Et nous ne pouvons pas laisser derrière ceux qui pour des raisons secrètes de leur cœur et de leurs blessures, n'ont pas suivi le chemin que nous avons suivi. Nous sommes là pour eux, et nous sommes là pour eux pour que nous qui sommes des "gentils, des sages, les tranquilles" de l'évangile, nous sommes là au nom de ceux qui ne sont pas tranquilles et pas sages et ont besoin de se heurter à Dieu, à cette force qui traverse, transcende et est invincible devant la mort et la souffrance.

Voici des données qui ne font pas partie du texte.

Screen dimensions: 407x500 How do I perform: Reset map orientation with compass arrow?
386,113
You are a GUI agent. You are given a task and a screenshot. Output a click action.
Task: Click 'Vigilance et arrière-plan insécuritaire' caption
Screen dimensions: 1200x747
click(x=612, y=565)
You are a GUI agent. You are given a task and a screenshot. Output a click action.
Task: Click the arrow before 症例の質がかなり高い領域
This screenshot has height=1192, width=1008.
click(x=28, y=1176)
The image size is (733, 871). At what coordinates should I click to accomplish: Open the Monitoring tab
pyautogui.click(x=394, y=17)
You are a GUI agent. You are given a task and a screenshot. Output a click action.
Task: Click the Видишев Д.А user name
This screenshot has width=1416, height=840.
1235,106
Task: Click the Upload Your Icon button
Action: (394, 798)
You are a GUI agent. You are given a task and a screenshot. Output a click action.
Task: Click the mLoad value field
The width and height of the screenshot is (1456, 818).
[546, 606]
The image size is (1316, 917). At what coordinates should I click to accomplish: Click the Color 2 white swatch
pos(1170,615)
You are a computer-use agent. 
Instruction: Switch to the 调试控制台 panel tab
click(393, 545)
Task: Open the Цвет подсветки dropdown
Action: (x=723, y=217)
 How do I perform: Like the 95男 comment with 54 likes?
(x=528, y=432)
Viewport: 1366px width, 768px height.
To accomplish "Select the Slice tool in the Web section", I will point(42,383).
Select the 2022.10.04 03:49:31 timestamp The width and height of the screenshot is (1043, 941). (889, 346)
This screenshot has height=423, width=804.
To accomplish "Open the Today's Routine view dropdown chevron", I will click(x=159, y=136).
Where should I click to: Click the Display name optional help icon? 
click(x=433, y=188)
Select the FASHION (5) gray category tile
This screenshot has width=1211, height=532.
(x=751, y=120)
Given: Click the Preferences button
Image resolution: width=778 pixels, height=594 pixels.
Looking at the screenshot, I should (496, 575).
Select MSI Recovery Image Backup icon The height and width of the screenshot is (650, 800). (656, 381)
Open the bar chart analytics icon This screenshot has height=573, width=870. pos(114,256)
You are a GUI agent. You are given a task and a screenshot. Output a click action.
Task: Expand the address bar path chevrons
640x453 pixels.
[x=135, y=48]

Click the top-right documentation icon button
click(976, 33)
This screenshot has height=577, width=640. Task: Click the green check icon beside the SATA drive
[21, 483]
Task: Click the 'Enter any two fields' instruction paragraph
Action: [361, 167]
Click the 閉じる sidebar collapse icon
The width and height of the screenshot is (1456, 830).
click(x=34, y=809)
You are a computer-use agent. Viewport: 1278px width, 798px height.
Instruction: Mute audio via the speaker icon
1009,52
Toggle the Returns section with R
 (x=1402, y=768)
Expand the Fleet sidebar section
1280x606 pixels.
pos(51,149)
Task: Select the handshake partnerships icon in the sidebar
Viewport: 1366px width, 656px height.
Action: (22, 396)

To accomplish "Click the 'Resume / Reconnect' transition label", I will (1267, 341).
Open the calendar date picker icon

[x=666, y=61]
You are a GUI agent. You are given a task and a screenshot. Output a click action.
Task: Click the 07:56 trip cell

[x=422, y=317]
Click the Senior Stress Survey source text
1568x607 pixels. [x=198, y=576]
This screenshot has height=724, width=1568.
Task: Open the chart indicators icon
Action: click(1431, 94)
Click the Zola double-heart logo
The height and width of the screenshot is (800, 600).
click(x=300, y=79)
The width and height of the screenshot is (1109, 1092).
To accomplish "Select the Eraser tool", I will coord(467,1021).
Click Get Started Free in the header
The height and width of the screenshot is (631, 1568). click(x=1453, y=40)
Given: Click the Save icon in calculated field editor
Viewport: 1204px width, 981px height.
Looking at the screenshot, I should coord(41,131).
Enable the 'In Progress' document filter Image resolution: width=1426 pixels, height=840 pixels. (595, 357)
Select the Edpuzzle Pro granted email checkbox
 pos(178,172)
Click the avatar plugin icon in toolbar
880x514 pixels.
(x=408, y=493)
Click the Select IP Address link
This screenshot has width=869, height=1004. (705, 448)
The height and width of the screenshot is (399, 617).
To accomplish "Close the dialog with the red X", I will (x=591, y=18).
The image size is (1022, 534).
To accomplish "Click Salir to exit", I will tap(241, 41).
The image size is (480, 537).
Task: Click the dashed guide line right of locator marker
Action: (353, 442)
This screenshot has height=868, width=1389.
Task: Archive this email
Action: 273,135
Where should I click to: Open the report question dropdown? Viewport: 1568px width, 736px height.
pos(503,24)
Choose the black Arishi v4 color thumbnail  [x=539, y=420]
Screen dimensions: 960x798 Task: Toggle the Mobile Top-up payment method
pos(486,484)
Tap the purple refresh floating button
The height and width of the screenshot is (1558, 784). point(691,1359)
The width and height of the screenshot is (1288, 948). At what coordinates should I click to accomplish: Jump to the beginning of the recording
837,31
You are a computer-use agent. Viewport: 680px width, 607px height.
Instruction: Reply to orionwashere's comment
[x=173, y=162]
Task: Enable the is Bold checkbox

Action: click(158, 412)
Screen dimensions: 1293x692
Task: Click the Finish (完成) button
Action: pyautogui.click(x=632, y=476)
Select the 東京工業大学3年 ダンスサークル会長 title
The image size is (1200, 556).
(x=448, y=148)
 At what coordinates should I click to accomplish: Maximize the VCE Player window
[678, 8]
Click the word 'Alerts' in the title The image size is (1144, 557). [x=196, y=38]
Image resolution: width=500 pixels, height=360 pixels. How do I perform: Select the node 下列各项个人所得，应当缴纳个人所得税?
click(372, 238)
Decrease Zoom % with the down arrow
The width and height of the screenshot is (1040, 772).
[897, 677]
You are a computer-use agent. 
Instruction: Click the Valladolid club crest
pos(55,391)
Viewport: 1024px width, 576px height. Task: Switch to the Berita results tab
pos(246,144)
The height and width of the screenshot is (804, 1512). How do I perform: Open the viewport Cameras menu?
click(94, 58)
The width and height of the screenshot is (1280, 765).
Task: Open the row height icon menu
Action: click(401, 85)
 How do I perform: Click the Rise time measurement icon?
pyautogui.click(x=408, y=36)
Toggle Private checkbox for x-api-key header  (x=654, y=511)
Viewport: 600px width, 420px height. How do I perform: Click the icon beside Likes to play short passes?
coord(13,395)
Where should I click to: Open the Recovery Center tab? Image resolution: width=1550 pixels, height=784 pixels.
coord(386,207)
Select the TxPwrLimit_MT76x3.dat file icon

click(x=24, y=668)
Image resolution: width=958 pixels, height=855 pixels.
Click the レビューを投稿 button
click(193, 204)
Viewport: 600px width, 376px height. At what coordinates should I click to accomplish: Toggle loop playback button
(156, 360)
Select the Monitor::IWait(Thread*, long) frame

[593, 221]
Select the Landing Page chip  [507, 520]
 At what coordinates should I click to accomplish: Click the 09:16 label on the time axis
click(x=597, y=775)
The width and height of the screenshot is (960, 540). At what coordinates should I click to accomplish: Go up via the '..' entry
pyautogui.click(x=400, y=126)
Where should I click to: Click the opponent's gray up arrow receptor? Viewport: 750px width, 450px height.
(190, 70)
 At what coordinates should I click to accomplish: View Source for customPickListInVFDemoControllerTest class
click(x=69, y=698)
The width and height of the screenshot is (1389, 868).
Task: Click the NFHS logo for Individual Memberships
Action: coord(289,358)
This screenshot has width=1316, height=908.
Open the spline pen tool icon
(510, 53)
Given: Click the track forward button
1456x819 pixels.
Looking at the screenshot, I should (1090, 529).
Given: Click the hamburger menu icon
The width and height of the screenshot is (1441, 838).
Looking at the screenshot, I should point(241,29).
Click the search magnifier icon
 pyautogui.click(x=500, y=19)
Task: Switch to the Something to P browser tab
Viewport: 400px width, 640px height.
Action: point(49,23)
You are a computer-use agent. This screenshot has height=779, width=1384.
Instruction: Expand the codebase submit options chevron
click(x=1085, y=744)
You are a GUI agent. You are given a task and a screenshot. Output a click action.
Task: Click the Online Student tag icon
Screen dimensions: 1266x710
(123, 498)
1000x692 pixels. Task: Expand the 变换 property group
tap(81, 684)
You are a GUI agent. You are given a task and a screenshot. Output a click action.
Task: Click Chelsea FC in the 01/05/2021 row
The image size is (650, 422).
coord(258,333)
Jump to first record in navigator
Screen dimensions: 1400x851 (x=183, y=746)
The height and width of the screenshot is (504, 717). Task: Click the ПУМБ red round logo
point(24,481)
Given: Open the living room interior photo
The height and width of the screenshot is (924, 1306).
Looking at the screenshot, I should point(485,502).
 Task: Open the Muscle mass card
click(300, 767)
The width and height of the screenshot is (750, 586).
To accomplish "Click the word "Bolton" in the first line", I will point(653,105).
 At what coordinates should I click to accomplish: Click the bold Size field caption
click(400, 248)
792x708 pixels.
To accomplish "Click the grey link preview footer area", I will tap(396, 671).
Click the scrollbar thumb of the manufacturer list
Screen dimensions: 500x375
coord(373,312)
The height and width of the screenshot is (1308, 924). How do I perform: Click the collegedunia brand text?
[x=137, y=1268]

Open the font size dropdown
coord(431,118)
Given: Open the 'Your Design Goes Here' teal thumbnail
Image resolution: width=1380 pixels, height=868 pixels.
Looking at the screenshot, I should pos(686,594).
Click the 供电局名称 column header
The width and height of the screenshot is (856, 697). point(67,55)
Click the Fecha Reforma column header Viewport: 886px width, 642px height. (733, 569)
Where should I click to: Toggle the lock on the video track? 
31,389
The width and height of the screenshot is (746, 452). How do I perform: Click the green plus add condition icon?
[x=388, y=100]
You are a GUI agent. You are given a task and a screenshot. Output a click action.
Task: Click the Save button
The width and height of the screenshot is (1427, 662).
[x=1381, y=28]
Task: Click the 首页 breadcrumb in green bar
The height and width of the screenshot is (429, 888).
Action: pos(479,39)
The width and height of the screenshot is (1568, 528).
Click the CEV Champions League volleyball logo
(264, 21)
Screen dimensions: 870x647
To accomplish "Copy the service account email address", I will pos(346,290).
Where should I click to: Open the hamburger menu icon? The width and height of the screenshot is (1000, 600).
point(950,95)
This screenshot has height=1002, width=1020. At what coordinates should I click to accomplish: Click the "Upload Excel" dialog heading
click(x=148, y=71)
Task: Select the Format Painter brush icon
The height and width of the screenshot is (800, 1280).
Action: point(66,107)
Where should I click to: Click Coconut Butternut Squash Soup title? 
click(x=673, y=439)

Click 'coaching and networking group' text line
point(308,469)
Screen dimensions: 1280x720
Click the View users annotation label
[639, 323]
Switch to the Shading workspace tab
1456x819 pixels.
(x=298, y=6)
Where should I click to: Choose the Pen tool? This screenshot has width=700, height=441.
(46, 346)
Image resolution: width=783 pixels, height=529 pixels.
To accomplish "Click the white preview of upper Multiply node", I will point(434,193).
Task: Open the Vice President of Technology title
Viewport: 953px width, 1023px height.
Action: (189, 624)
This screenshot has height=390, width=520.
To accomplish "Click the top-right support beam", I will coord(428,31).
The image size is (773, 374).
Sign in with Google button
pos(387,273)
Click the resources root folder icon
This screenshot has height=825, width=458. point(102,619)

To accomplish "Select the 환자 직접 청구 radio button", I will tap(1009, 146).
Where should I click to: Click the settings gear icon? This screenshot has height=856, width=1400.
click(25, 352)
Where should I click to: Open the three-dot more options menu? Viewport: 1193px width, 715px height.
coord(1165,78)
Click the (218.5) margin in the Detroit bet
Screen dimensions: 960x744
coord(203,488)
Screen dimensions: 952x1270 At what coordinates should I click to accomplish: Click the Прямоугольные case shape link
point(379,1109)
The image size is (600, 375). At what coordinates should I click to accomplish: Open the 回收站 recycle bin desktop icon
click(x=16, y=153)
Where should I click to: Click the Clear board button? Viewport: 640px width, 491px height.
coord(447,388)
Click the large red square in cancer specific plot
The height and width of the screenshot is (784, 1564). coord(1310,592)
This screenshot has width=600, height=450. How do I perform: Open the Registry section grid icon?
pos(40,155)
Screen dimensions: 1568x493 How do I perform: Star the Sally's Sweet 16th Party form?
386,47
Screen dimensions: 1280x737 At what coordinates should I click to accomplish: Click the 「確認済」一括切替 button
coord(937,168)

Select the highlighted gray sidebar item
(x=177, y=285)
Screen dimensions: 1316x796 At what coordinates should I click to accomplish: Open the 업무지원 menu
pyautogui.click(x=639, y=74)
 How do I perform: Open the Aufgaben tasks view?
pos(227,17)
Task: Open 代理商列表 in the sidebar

Lorsque le soir du Jeudi Saint, dans la nuit, et dans la prière nous convoquerons tous ceux qui dans cette nuit sont loin de Dieu ou éloignés de Dieu, nous les appellerons comme un appel d'air, par la prière pour que Dieu leur ouvre et leur offre sa réconciliation, nous sommes là pour en être les porte-parole, les envoyés, vers eux vis-à-vis de Dieu et d'eux vis-à-vis de Dieu.
A la fin de l'évangile, "les disciples l'abandonnèrent et prirent la fuite". Qui faut-il condamner ? Judas, ou ceux qui par lâcheté n'ont même pas osé l'approcher de plus près ? Et puis, pour terminer, j'ai peur pour ma part, pour notre part, que la lecture que nous ayons de la Passion que nous entendrons, que nous suivrons, que nous connaissons, ne nous donne l'envie de penser que Dieu est faible, que finalement, il y a une sorte de trop grande douceur, une trop grande tendresse qui nous ferait penser qu'Il ne tient pas dans le combat qu'il a à mener pour Lui et pour nous. Or ce combat est intense, et nous avons besoin de relire dans la Passion qu'Il le mène de toute la hauteur de sa divinité à l'intérieur de son humanité.
J'ai besoin de le relire, j'ai besoin de m'y confronter, pas seulement besoin de suivre comme cela, mais j'ai besoin d'entendre, de voir cette majesté en filigrane derrière le Fils. Et je vais l'appeler d'un mot : il est là, c'est présent dans ce texte et ce sera présent plus tard, il est là très droit, très digne, très grand, comme on dit. C'est Lui qui mène la danse, Il a reçu le baiser de Judas, il fait rengainer l'épée de celui qui a frappé le serviteur, Il évoque son Père, et les éventuelles douze légions qu'il aurait pu appeler. Il est l'Agneau, Il est le Roi. Et c'est ce que j'appelle l'honneur de Dieu. L'honneur n'est jamais atteint, ce qui fait sa grandeur, sa hauteur, sa force, c'est ce qui m'invite à l'adoration, c'est ce qui pousse mon cœur résistant et réticent à la réconciliation à laquelle Il nous appelle ce soir.